Commit dfa8bcc8 authored by MARCHE Claude's avatar MARCHE Claude
Browse files

Tuyen's example moved into directory examples

parent 8983327a
theory BitVector
use export bool.Bool
use import int.Int
use import power2.Pow2int
function size : int
(* size at least 2 since we need 2-complement representation *)

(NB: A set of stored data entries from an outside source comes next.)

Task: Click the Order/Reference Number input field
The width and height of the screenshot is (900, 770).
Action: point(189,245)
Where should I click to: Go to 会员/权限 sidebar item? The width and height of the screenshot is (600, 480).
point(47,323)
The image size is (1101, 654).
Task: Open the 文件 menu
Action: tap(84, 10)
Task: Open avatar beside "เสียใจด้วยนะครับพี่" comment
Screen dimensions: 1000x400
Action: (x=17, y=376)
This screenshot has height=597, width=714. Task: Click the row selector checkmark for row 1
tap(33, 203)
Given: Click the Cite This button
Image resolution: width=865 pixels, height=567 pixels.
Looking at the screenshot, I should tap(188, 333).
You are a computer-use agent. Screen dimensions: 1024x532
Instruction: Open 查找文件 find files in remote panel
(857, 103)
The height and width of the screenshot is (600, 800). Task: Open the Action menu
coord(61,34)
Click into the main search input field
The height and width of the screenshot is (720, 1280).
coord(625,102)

axiom size_positive: size > 1
type bv
function nth bv int: bool
function bvzero : bv
axiom Nth_zero:
forall n:int. 0 <= n < size -> nth bvzero n = False
function bvone : bv
axiom Nth_one:
forall n:int. 0 <= n < size -> nth bvone n = True
predicate eq (v1 v2 : bv) =
forall n:int. 0 <= n < size -> nth v1 n = nth v2 n
axiom extensionality:
forall v1 v2 : bv. eq v1 v2 -> v1 = v2
function bw_and (v1 v2 : bv) : bv
axiom Nth_bw_and:
forall v1 v2:bv, n:int. 0 <= n < size ->
nth (bw_and v1 v2) n = andb (nth v1 n) (nth v2 n)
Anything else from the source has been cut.